A huge trend in food right now is what we call "cultural diets," where we are returning to our roots for fresh, wholesome ingredients. This Navajo taco is a great example, and part of our 2016 food trends report, available by clicking here.
This recipe is part of our 2016 food trends report, available by clicking here.
Foodie Byte
The bread dough can be a carrier for any kind of filling--shredded chicken, fish, steak, whatever you want.
Ingredients
Navajo bread:
3 cups flour, all-purpose
3 teaspoon baking powder
3/4 teaspoon kosher salt
3/4 cup milk, whole
3/4 cup water
flour as needed for shaping
2 cups vegetable oil, for frying
Filling: suggestions
1 lb. ground round
1 can pinto beans
1 can tomatoes and green chilis
shredded lettuce
tomatoes
onion
cheese
jalapenos
Preparation
Whisk flour, baking powder and salt together.

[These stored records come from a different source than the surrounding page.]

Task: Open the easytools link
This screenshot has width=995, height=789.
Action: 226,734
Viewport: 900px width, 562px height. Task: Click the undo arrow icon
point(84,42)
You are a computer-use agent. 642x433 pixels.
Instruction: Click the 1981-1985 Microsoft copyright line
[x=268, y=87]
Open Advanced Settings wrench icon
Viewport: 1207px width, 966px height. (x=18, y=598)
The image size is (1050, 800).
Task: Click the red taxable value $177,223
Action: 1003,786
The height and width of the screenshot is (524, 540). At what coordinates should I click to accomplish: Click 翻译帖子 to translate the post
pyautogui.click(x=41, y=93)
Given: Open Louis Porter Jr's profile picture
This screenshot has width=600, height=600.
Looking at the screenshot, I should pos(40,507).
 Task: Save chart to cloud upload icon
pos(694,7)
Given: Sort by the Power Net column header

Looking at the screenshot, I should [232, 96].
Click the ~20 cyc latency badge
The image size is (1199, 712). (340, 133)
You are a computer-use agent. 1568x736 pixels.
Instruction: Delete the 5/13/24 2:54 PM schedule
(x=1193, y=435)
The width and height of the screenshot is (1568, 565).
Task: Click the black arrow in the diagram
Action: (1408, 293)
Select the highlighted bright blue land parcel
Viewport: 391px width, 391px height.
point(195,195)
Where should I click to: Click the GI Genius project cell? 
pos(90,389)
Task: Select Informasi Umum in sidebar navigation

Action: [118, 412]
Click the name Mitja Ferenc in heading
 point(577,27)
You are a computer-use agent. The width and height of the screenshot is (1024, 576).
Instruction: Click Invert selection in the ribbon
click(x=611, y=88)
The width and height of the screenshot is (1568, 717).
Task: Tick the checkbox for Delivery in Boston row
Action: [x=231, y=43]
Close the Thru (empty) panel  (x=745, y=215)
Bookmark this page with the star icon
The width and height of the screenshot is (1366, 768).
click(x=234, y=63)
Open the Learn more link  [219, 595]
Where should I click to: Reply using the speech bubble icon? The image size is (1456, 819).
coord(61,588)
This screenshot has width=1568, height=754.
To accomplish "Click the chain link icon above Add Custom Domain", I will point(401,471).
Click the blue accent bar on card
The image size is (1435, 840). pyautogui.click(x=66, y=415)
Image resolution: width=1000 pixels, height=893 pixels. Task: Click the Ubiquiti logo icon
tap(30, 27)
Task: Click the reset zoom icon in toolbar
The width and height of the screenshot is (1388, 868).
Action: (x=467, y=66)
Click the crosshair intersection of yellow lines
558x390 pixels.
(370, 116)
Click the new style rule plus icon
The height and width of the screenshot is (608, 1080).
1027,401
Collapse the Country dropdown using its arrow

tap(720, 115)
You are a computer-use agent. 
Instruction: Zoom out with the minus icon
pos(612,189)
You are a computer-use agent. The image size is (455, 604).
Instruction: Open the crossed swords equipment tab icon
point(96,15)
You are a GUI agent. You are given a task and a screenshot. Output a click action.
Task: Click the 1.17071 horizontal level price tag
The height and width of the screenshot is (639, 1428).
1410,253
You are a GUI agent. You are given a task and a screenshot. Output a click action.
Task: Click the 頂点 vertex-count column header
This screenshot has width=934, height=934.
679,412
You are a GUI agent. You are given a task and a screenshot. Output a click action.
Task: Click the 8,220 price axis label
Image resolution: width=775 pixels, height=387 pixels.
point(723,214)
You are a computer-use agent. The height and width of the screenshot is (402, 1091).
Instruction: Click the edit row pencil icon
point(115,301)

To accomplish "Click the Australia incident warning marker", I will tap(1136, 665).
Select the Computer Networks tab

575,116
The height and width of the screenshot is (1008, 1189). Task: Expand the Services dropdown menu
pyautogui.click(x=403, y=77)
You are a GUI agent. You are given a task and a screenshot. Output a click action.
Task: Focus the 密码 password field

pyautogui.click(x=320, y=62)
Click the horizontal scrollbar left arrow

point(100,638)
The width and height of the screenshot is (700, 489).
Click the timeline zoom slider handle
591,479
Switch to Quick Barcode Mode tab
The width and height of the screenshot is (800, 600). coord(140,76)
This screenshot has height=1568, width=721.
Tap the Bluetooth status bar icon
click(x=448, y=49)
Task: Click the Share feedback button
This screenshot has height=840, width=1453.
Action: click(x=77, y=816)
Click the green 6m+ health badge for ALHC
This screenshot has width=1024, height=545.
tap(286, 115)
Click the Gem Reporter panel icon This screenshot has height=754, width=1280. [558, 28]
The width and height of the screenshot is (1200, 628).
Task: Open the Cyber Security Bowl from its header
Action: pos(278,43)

Combine milk and water in a separate dish.
Add wet ingredients to the flour mixture and mix well with a fork until it becomes a soft dough.
Sprinkle flour on a clean countertop as well as on your hands.
Shape the dough into a cylinder and cut into 4 pieces.
Pat each piece into a flat circle about 6” around.
Heat oil to 350 degrees and fry bread one at a time until golden brown, approximately 2 min. per side and drain on paper towels.
Serve warm with your favorite taco fillings.